Bedrock
People are often surprised by how many people work at CERES – last year over 300 people were on the payroll.
CERES draws people – some come to work for a year or so leaving to continue careers elsewhere, others stay for decades forming a kind of human bedrock that the place grows upon.
If you walk around CERES Park in Brunswick East every building including the giant millipede in the playground has been made, improved, fixed or rebuilt in some way by Adrian Mathie (that’s Adi hamming it up above).
For all the work Adrian did improving the infrastructure around CERES the bedrock he leaves behind is not a built one but a human one.
Throughout the 80’s and 90’s Adrian was a master builder running his own building business.
The impending housing boom of the early 2000’s meant the Australian dream was at Adrian’s fingertips. He had the whole deal – an expensive car, a trophy house, the boat, the overseas holidays – waiting there right in front him.
Instead he chose a connected life – a life in service to people and place.
In 2002 Adrian left his building company behind to work at CERES on a pilot program for young adults living with an intellectual disability that would continue on for the next two decades.
Over that time Adrian lived in a modest house and came to work each week in a white Falcon panel van.
His belief in the universal benefit of a workplace open to all abilities was unshakeable.

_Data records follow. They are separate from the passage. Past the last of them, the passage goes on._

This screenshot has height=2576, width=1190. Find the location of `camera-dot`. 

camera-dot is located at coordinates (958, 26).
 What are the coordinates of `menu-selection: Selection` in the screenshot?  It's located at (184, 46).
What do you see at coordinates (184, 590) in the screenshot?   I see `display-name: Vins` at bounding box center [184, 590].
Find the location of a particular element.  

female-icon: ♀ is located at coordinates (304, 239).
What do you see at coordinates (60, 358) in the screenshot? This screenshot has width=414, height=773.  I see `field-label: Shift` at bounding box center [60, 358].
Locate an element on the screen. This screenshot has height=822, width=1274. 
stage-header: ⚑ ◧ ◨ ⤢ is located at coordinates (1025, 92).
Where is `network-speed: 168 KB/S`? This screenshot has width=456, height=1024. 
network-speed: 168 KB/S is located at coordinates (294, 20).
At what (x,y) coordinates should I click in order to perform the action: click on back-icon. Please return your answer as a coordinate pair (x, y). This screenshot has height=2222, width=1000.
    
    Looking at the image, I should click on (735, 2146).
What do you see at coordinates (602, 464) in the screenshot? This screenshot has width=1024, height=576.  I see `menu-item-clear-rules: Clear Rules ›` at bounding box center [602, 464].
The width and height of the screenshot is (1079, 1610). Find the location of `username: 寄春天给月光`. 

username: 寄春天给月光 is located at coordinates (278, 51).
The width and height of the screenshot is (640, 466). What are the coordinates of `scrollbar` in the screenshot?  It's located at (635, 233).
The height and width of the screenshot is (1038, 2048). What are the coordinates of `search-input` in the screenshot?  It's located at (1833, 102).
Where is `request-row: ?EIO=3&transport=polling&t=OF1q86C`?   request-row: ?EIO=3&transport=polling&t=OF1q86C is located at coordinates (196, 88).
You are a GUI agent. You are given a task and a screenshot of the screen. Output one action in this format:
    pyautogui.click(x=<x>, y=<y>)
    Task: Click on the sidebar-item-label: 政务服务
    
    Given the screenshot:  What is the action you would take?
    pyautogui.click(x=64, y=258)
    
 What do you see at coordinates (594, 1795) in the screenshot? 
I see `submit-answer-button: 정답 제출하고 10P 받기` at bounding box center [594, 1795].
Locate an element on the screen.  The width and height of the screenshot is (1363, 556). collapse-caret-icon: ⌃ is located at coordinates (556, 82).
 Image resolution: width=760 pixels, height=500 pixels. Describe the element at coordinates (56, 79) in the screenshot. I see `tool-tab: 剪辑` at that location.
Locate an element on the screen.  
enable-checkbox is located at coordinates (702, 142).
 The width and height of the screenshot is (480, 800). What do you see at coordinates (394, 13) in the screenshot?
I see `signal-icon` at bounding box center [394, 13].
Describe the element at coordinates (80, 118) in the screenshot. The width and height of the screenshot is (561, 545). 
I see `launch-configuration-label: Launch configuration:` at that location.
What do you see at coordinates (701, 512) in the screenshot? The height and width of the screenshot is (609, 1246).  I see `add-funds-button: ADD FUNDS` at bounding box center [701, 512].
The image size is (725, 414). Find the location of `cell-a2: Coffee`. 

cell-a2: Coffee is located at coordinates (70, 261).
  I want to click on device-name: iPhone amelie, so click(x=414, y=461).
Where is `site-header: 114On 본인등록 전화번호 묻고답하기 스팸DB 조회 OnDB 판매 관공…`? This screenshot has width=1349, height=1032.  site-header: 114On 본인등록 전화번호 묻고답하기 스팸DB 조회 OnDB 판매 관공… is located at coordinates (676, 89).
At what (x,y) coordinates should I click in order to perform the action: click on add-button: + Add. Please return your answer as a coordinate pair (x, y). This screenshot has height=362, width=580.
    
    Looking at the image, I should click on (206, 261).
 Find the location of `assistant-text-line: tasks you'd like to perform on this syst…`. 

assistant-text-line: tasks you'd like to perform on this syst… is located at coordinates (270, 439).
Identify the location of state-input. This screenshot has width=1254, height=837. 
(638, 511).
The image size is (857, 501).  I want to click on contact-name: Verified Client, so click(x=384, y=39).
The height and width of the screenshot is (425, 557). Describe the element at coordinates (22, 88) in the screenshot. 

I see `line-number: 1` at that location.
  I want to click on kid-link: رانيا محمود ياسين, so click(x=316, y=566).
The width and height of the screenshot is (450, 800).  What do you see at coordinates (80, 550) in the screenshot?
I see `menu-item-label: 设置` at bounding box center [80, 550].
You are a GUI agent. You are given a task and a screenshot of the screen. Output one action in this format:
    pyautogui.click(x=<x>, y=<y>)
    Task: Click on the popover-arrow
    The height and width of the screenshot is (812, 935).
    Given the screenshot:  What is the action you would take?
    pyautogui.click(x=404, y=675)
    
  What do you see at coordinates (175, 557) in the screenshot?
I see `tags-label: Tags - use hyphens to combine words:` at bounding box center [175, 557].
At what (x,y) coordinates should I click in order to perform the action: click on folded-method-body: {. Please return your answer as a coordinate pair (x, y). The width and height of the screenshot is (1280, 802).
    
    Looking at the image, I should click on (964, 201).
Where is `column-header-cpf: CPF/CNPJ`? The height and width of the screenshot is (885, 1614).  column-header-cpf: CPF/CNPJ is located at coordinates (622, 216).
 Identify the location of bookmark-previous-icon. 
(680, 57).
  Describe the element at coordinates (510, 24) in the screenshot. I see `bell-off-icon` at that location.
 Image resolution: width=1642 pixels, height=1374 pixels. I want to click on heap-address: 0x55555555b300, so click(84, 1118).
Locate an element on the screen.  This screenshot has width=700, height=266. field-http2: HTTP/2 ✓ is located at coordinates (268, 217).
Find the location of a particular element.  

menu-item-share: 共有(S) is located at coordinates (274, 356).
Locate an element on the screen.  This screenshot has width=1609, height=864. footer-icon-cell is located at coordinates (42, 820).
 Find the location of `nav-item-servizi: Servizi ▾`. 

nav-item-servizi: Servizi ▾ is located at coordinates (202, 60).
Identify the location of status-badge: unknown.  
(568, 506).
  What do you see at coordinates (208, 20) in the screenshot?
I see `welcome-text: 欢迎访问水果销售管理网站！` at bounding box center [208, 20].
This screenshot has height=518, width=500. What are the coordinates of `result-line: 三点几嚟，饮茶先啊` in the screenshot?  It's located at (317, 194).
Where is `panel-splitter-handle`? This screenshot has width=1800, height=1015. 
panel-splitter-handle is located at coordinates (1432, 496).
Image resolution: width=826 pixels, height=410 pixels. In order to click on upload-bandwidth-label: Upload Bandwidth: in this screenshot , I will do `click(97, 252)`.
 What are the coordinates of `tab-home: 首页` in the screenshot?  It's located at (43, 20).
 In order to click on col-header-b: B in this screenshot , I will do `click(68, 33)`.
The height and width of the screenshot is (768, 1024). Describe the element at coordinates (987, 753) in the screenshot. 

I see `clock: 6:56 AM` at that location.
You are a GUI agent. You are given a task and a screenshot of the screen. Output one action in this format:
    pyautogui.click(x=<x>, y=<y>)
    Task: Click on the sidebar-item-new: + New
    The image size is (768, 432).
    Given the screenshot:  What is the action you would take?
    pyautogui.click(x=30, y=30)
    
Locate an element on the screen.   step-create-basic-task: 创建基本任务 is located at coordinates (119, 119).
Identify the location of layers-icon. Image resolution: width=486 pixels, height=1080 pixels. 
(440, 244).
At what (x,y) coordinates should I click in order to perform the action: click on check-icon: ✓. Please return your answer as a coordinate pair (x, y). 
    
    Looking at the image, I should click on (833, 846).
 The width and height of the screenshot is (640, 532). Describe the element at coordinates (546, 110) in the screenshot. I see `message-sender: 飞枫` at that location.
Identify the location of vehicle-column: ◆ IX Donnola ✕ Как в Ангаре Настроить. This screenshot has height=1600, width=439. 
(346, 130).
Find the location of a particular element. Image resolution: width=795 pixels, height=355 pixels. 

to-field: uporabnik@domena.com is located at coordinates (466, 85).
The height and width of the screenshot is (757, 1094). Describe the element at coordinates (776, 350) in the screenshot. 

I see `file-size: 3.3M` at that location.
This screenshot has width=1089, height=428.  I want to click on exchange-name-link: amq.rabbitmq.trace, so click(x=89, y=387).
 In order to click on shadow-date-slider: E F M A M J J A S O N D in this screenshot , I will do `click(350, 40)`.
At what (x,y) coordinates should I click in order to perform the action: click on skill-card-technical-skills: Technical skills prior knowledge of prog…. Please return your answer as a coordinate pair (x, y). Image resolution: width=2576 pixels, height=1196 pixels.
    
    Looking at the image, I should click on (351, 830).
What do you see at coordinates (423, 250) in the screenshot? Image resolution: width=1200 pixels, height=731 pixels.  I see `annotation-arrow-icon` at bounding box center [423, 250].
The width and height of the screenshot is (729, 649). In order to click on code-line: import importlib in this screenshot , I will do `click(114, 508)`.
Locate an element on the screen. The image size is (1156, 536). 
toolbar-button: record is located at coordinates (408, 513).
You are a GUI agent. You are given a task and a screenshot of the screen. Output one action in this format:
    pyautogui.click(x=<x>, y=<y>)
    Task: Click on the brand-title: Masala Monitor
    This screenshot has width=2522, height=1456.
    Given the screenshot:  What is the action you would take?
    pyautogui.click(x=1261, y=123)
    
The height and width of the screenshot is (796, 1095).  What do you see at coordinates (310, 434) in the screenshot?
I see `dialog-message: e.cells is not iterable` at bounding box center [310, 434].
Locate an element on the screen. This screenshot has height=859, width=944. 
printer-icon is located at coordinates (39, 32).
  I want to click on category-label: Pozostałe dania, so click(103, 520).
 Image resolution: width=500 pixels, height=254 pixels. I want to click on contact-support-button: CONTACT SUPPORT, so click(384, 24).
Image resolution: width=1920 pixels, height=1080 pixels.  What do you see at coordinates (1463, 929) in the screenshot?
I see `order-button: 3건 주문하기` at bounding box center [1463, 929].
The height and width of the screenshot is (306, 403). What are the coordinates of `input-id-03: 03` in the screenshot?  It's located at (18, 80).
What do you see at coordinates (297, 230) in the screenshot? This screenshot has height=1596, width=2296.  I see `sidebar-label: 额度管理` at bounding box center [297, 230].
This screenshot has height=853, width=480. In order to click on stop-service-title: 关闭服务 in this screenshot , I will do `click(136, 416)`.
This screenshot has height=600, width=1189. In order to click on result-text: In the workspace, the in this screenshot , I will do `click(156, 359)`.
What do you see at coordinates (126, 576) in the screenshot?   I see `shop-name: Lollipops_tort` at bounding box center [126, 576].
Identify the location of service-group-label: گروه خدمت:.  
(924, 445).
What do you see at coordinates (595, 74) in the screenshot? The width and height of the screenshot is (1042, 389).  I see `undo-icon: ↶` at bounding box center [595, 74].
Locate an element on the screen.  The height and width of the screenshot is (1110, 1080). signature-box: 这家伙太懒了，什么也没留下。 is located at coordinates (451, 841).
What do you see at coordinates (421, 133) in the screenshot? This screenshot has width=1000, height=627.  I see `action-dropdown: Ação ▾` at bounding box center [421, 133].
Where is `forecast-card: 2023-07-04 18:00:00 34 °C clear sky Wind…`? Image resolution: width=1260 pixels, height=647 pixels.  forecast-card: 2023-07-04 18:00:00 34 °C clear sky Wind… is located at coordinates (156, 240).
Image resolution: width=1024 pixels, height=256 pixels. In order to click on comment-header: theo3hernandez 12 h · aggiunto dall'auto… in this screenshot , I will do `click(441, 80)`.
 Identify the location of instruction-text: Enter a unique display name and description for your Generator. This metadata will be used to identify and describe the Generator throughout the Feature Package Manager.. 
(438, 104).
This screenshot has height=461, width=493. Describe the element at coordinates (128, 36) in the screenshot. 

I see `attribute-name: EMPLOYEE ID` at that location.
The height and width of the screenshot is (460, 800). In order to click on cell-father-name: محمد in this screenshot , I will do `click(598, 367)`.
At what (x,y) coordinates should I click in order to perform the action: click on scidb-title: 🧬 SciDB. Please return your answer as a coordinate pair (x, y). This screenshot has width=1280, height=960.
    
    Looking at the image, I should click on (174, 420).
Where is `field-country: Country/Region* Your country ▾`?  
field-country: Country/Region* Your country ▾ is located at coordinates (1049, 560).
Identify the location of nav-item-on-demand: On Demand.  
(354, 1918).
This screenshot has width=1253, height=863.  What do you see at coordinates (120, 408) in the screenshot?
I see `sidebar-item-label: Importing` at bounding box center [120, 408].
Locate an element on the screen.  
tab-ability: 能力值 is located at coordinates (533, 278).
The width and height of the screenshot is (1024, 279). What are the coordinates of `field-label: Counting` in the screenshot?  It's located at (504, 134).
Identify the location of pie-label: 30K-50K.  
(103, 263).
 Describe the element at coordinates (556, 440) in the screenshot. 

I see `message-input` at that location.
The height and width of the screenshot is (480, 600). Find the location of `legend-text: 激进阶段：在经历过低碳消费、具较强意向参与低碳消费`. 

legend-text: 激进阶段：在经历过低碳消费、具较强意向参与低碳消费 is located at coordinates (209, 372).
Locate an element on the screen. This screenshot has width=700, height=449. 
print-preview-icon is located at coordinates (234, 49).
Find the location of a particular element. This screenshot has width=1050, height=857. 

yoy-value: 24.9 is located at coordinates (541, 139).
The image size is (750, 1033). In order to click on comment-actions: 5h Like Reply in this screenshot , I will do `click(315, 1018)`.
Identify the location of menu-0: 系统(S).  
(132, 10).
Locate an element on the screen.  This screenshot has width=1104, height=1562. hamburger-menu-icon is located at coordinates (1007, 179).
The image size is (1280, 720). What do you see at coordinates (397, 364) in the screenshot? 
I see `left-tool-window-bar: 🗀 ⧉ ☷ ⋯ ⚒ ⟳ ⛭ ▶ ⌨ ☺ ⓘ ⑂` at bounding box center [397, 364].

That CERES was a public place only made that more so.
A man of huge empathy and energy – after a day at CERES Adrian would often continue working into the evening one-on-one with past and present members of his CERES crew.
And like his business he always put people ahead of money – you could count on Adrian to back the underdog, employing a disarming wit and a wry way with words to fight for his crew, his colleagues or the Park.
It’s what made people love him.
Adrian’s choice of life connection over material comfort made more than twenty years ago is one we increasingly find ourselves facing, which only makes me admire his courage and foresight all the more.
This weekend after a long illness, Adrian Mathie died – he will be badly missed, but he’ll continue to live at CERES in the people and places he gave himself so freely to.